La vera emergenza
La vera emergenza è quella economica, bisogna pensare oggi a come ripartire

Un tempo si chiamava politica economica. Lo studio dei provvedimenti dei poteri pubblici e dei soggetti privati e gli effetti che questi producono sull’economia allo scopo di elaborare interventi specifici per modificare l’andamento del sistema a livello macroeconomico. Poi l’avvento delle politiche neoliberiste insieme alla globalizzazione finanziaria hanno messo da parte questa disciplina con l’idea che il mercato dovesse essere lasciato libero di operare in completa autonomia salvo poi, a ogni difficoltà, richiedere l’intervento dello Stato.
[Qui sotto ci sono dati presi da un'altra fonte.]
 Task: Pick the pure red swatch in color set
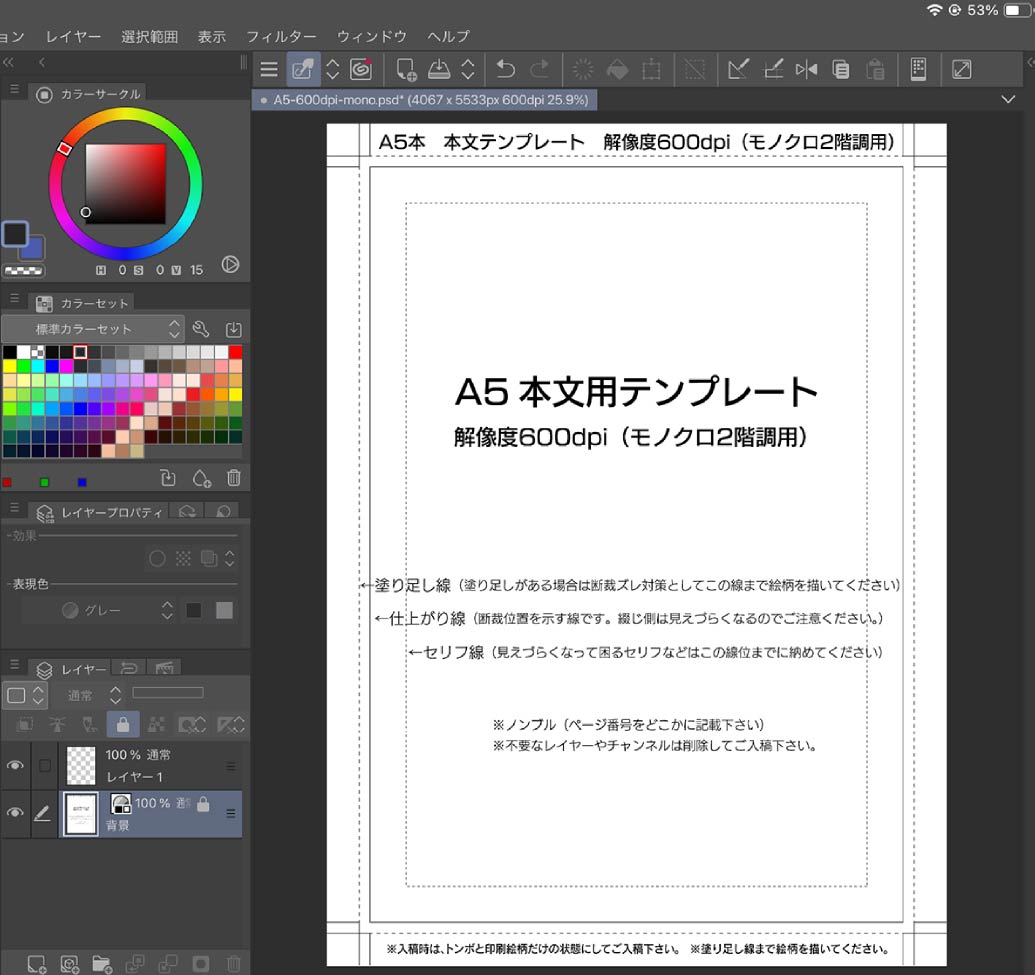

All’improvviso arriva la pandemia e tutto cambia. Il crollo dell’economia reale si attesta sul 20% e triplicherà, nel giro di un anno, i livelli di disoccupazione. E allora i tabù più radicati in un ciclo di quarant’anni cadono come birilli e si annunciano piogge di miliardi in tutto il mondo. Gli Stati Uniti lanciano un piano di sostegno da 2000 miliardi di dollari. Il “Cura Italia”, nel solo mese di marzo, prevede 25 miliardi di euro annunciandone altri 25 ad aprile per sistema sanitario, cassa integrazione, congedo parentale, bonus vari e liquidità per le imprese. La Germania mette in campo 156 miliardi, 45 la Francia, 200 la Spagna. Ma, non è che l’inizio.
L’immissione di liquidità è certamente una necessità improntata all’urgenza ma non basta. È necessario iniziare a ragionare in termini di politica economica avendo presente che l’obbligo e l’opportunità di ripensare l’intero sistema economico e industriale nasce qui ed ora. Il blocco della struttura del sistema produttivo italiano – turismo, moda, manifatturiero, siderurgia, sistema bancario – ne rende evidenti i limiti mentre interi settori pubblici, a cominciare dalla sanità e dalla scuola che in questa crisi sono i più esposti, stanno mostrando elementi di forza ma anche tanti limiti. Sono necessarie idee forti che trasformeranno inevitabilmente gli equilibri e i mercati. Idee in grado di realizzare una nuova economia basata su una crescita sostenibile, solidale e inclusiva.
La sostenibilità, dichiarata nell’agenda politica delle grandi organizzazioni internazionali, è stata assente nelle scelte politiche che spesso sono andate in tutt’altra direzione, alcune volte, anche in senso contrario. Quel tema torna ora prepotentemente d’attualità e può rappresentare la chiave di lettura del prossimo futuro. È necessario cambiare passo e prospettiva e non è possibile il rinvio ad un secondo tempo. Servono idee specifiche che si inseriscano in un progetto globale di trasformazione dell’economia tanto ambizioso quanto necessario partendo dall’accettazione del carattere estremamente fragile del modello di sviluppo che abbiamo, fin qui, conosciuto.
Un esame decisivo anche per l’Unione Europea il cui superamento gli consentirebbe di non perdere definitivamente quel po’ della credibilità rimasta. L’impegno finanziario richiesto è importante ma non impossibile e per essere efficace dovrebbe raggiungere il 10% del bilancio Ue, pari a circa lo 0,8% del Pil dei Paesi dell’Eurozona. Si dovranno garantire tutti gli spazi di flessibilità necessari scorporando, ad esempio, dal calcolo del deficit le risorse per investimenti volti a gestire l’emergenza, per poi essere in grado di rilanciare l’economia.
Si potrebbe accedere al Fondo di solidarietà dell’Ue, nato proprio per rispondere alle calamità fornendo diretto sostegno ai territori colpiti. Probabilmente non sarà sufficiente: la Commissione e la BCE dovranno accettare gli Eurobond e, ancor prima, in ambito bancario e finanziario, l’Unione Bancaria dovrà, tra gli altri provvedimenti, provvedere all’allentamento dei vincoli di Basilea – requisiti patrimoniali e di solvibilità – per consentire alle banche di sostenere le Pmi ed evitare, in questo modo, la chiusura di una moltitudine di aziende nell’industria di base e nell’artigianato, nel commercio e nel turismo, per renderne possibile il rilancio di domani. Non c’è tempo, non è possibile aspettare. «Siamo in guerra, se esitiamo i costi saranno irreversibili», ha ragione Mario Draghi.